Tanzania: State Petitions High Court Ruling On Unbailable Offences

STATE lawyers, led by the Solicitor General, Dr Clement Mashamba, have requested the Court of Appeal to nullify the judgment of the High Court that declared unconstitutional the provision under Criminal Procedure Act (CPA), which denies bail persons facing capital offences.

On behalf of the Attorney General (AG), Prof Adelardus Kilangi, who is the appellant in the matter, Dr Mashamba submitted ten grounds of appeal to fault the highly contested judgment of the High Court delivered on May 18, 2020.

"We request this court to allow the appeal and quash the judgment of the High Court," Dr Mashamba asked the Court of Appeal Bench composed of five Justices Stella Mugasha, Gerald Ndika, Jacobs Mwambegele, Mwanaisha Kwariko and Ignas Kitusi.

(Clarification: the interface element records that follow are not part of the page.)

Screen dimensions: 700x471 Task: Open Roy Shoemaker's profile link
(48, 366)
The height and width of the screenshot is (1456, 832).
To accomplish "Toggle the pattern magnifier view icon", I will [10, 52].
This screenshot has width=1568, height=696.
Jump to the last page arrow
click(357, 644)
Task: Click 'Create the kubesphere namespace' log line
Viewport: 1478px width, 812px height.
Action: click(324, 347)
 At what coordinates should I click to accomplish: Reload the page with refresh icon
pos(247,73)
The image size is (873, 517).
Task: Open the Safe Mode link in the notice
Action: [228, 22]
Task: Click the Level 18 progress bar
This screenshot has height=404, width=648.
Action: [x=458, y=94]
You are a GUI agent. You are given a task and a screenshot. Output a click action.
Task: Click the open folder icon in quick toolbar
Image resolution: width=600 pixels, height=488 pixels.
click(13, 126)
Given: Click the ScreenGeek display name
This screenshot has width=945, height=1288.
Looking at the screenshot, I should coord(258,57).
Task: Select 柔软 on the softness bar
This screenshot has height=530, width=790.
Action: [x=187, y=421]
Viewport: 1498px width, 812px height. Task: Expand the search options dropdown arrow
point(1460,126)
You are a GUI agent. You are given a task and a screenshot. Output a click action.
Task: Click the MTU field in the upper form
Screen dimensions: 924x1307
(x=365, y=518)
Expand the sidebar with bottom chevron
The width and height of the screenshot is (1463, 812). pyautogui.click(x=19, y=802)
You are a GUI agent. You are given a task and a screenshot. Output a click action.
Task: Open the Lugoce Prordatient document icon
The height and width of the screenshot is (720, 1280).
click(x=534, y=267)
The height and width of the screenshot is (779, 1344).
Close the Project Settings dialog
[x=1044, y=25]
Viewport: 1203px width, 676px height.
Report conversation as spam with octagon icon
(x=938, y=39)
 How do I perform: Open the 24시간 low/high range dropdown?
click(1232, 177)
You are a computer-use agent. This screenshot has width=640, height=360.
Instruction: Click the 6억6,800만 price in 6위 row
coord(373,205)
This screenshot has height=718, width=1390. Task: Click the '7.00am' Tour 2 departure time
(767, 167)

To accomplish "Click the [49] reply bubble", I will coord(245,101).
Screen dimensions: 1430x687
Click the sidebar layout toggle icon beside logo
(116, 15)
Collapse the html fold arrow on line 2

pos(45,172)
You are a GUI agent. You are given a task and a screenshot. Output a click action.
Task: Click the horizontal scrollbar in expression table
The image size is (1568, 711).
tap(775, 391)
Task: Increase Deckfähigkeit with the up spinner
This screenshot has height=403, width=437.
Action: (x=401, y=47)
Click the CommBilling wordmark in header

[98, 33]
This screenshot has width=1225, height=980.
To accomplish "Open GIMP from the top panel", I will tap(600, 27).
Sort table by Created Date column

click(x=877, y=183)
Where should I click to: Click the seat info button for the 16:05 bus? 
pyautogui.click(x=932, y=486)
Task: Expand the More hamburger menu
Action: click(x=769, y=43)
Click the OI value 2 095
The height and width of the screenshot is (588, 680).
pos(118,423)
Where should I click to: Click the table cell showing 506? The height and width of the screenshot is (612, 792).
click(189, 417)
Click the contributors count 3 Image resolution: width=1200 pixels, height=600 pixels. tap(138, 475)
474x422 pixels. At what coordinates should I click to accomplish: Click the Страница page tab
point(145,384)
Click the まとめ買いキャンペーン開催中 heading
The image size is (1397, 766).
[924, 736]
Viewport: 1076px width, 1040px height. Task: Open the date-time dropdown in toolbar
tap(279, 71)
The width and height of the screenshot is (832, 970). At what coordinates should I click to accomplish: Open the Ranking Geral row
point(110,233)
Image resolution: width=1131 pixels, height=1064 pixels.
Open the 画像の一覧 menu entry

Other state lawyers who appeared alongside the Solicitor General in arguing the appeal are Principal State Attorneys Biswalo Mganga, George Mandepo, Alesia Mbuya, Faraja Nchimbi, Tumaini Kweka as well as State Attorneys Abubakar Mrisha and Narindwa Sekimanga.

On May 18, this year, High Court Judges, Dr Benhajj Masoud, Seif Kulita and Dr Juliana Masabo delivered a ruling that section 148 (5) of CPA violates Article 13 (3) (6)(b) and 15 (1) (2) of Constitution of United Republic of Tanzania.

The section in question restricts bail on persons charged with murder, treason, terrorism, armed robbery, narcotic drugs and money laundering offences.

During the hearing of the appeal, however, state lawyers told the justices of the appeals court that the High Court committed serious errors in such judgment.

They submitted that the High Court erred in law in holding that section 148 (5) of the CPA, as amended from time to time is violative of Article 13 (3) of the Constitution and not consistent with Article 15 (1) and (2) of the Constitution of the United Republic of Tanzania.

The state lawyers submitted that power to protect and determine the rights, duties and interests of the individual are vested in the judiciary and other state agencies and that each organ executes its protection function independently and in accordance with the law.

They argued that the High Court erred in law in holding that section 148 (5) of the CPA ousts the judicial process in considering the possibility of admitting to bail a person accused of non-bailable offence and that the court had determined the provision while the matter was res judicata.

Expounding further, Dr Mashamba told the Court of Appeal bench that the High Court determined the constitutionality of section 148 (5) of the CPA, while such matter had already been dealt with by the same court in two other cases involving Gidion Wasonga and Mariam Faustine, both against AG.

They submitted that the High Court erred in holding that the provision was unconstitutional despite the fact that the respondent, Advocate Dickson Sanga, who was the petitioner, failed to prove his case beyond reasonable doubt and that the court determined section 148 (5) basing on unpleaded facts.

The lawyers further told the court that the High Court erred in law in holding that the highly contested provision under CPA is not saved by Article 30 (2) of the Constitution and that the court had erred in misapplying the reasoning and holding advancing in various previous Court of Appeal decisions.

In addition, the state lawyers stated that the High Court erred in striking out the whole of section 148 (5) of the CPA without paying due regard to the likelihood of causing havoc in the entire system of administration of criminal justice in the country.

"The High Court was not right in declaring unconstitutional the entire section 148 (5) of the CPA, while Sub-section (b) to (e) vest powers to the court to exercise its jurisdictions in determining the rights of the accused persons charged," the DPP further submitted.

Furthermore, according to state lawyers, the High Court erred in law in basing its decision on some defective paragraphs of the respondent's affidavit in support of petition.

They stated that in the paragraph 11 to 14 the respondent had not disclosed the source of information he swore. The lawyers, thus, requested the court to expunge such offending paragraphs.

They forcefully submitted that the remaining paragraphs of the affidavit did not prove the claims under which the respondent had advanced in challenging the constitutionality of section 148 (5) of the CPA.